Europe today is struggling to figure out how to deal with the scores of Syrian refugees coming in search of a better life, but Kabbaz’s own migration story dates to 1980, when he came to Barcelona to open a restaurant with his own resources and the experience inherited from his family’s three generations of cooks. Years ago, he had a kebab joint near Plaça Real, but in 2011 he opened up his current place, where he makes the flavorful shawarma that has become the favorite of many Barcelonans.
In the little kitchen, behind the counter where a few different kinds of baklava are displayed, the team of Carles and Carlos prep and cook ingredients according to Kabbaz’s instructions, and jokes pass between them in the relaxed, yet efficient atmosphere. Kabbaz buys his ingredients fresh every day; to go with the hand-cut turkey thigh or lamb, there’s a salad of onions, tomatoes and cucumbers, tahini sauce and perhaps a touch of cinnamon. Everything is rolled up in thin flatbread. It’s simple, honest and good.

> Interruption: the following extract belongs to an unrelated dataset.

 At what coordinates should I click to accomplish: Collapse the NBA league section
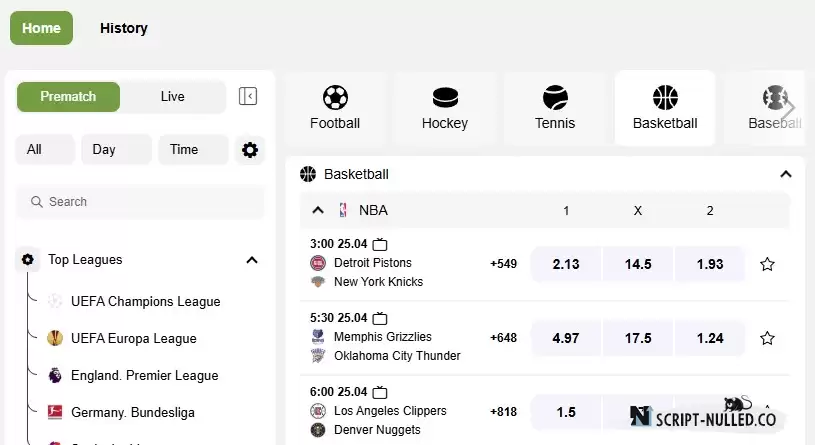(x=318, y=211)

In Damascus, Kabbaz’s family owned a couple of restaurants called Siddiq, one of them a famous eatery which opened in the 19th century and specialized in traditional cuisine and also offering, of course, shawarma. Kabbaz himself wrote a cookbook (El Cocinero de Damasco, 2008) of Syrian recipes that he learned from his grandfather.
Kabbaz has never gone back to Damascus since coming to Spain and mentioning the war in Syria to him is like introduce dense grey clouds in a usually blue sky.
In Barcelona there are a handful of restaurants specializing in traditional and contemporary cooking from countries like Morocco, Lebanon or Syria. Some examples are the successful Syrian Ugarit restaurants (a local chain, mainly in Gràcia) or La Fíbula, which serves Mediterranean-Arab cuisine. In the most popular neighborhoods, there are a large number of kebab eateries with Lebanese, Turkish or Syrian origins.
Excluding the kebab and shawarma places, restaurants serving traditional preparations are few – a particularly confounding reality if we consider the enormous medieval Arab influence on Spanish cuisine and the current crisis of Syrian refugees in the Mediterranean.
In fact, the current Spanish measures for refugee settlement are dark and contradictory. On one hand, Spain has an agreement with the EU to admit 16,000 refugees from Greek and Italian camps before 2017, the budget for refugees social assistance was increased to €253 million, and cities like Madrid and Barcelona are starting the process to admit more asylum applicants. Despite all this, the country is lost in bureaucratic processes, like obligatory visas, not accepting asylum requests from embassies and consulates and rejecting 68 percent of asylum seekers (compared to 48 percent on average in the EU). More than 10,000 refugees have passed through Spain, but only a few have received permission to stay or have even begun the process of obtaining such permission – most of them just depart for other European countries. Perhaps the recent creation of the new government will change this situation.
In the meantime, and in a landscape where there are few traditional Syrian restaurants among numerous döner kebab and shawarma places spread along the multicultural side of the city, it is especially satisfying to find a gem like this. As Kabbaz says, “This stream is narrow, but the water is sweet.”